### Provided data
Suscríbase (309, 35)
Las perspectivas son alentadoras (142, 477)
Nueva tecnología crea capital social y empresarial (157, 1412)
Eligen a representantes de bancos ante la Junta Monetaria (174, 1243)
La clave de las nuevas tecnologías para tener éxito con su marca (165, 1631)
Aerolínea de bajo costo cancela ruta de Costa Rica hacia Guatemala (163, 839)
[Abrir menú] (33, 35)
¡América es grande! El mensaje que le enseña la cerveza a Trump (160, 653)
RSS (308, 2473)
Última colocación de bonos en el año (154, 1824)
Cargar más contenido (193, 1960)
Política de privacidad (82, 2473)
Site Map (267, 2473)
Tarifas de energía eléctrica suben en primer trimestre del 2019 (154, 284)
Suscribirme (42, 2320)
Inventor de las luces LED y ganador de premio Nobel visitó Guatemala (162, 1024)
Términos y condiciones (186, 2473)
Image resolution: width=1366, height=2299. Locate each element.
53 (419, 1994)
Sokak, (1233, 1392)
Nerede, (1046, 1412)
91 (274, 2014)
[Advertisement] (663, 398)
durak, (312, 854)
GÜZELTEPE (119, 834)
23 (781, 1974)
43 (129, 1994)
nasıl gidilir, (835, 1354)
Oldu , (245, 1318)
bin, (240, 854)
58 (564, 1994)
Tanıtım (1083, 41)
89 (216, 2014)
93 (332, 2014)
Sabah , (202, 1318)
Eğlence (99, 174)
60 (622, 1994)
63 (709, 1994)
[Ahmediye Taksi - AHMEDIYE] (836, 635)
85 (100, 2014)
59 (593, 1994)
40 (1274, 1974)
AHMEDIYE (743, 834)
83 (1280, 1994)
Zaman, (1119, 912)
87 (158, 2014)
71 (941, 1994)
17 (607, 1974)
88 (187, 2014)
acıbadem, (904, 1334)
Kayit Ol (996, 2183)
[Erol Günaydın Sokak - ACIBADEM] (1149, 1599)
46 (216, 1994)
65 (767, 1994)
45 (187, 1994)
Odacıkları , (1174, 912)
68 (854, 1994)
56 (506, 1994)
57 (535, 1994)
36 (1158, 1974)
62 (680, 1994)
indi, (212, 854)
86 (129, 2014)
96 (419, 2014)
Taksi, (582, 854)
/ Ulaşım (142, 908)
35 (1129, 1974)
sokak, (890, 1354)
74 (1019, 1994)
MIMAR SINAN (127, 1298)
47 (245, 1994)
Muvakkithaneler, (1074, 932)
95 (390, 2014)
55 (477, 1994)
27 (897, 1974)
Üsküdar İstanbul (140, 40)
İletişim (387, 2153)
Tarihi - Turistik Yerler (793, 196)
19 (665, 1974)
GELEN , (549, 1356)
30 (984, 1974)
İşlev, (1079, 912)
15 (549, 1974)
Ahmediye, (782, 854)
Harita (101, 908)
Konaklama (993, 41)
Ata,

### Instructions to follow
Would you retype the listing above in full, exactly as it reads?

### Problem solution
Suscríbase (309, 35)
Las perspectivas son alentadoras (142, 477)
Nueva tecnología crea capital social y empresarial (157, 1412)
Eligen a representantes de bancos ante la Junta Monetaria (174, 1243)
La clave de las nuevas tecnologías para tener éxito con su marca (165, 1631)
Aerolínea de bajo costo cancela ruta de Costa Rica hacia Guatemala (163, 839)
[Abrir menú] (33, 35)
¡América es grande! El mensaje que le enseña la cerveza a Trump (160, 653)
RSS (308, 2473)
Última colocación de bonos en el año (154, 1824)
Cargar más contenido (193, 1960)
Política de privacidad (82, 2473)
Site Map (267, 2473)
Tarifas de energía eléctrica suben en primer trimestre del 2019 (154, 284)
Suscribirme (42, 2320)
Inventor de las luces LED y ganador de premio Nobel visitó Guatemala (162, 1024)
Términos y condiciones (186, 2473)
Image resolution: width=1366, height=2299. Locate each element.
53 (419, 1994)
Sokak, (1233, 1392)
Nerede, (1046, 1412)
91 (274, 2014)
[Advertisement] (663, 398)
durak, (312, 854)
GÜZELTEPE (119, 834)
23 (781, 1974)
43 (129, 1994)
nasıl gidilir, (835, 1354)
Oldu , (245, 1318)
bin, (240, 854)
58 (564, 1994)
Tanıtım (1083, 41)
89 (216, 2014)
93 (332, 2014)
Sabah , (202, 1318)
Eğlence (99, 174)
60 (622, 1994)
63 (709, 1994)
[Ahmediye Taksi - AHMEDIYE] (836, 635)
85 (100, 2014)
59 (593, 1994)
40 (1274, 1974)
AHMEDIYE (743, 834)
83 (1280, 1994)
Zaman, (1119, 912)
87 (158, 2014)
71 (941, 1994)
17 (607, 1974)
88 (187, 2014)
acıbadem, (904, 1334)
Kayit Ol (996, 2183)
[Erol Günaydın Sokak - ACIBADEM] (1149, 1599)
46 (216, 1994)
65 (767, 1994)
45 (187, 1994)
Odacıkları , (1174, 912)
68 (854, 1994)
56 (506, 1994)
57 (535, 1994)
36 (1158, 1974)
62 (680, 1994)
indi, (212, 854)
86 (129, 2014)
96 (419, 2014)
Taksi, (582, 854)
/ Ulaşım (142, 908)
35 (1129, 1974)
sokak, (890, 1354)
74 (1019, 1994)
MIMAR SINAN (127, 1298)
47 (245, 1994)
Muvakkithaneler, (1074, 932)
95 (390, 2014)
55 (477, 1994)
27 (897, 1974)
Üsküdar İstanbul (140, 40)
İletişim (387, 2153)
Tarihi - Turistik Yerler (793, 196)
19 (665, 1974)
GELEN , (549, 1356)
30 (984, 1974)
İşlev, (1079, 912)
15 (549, 1974)
Ahmediye, (782, 854)
Harita (101, 908)
Konaklama (993, 41)
Ata,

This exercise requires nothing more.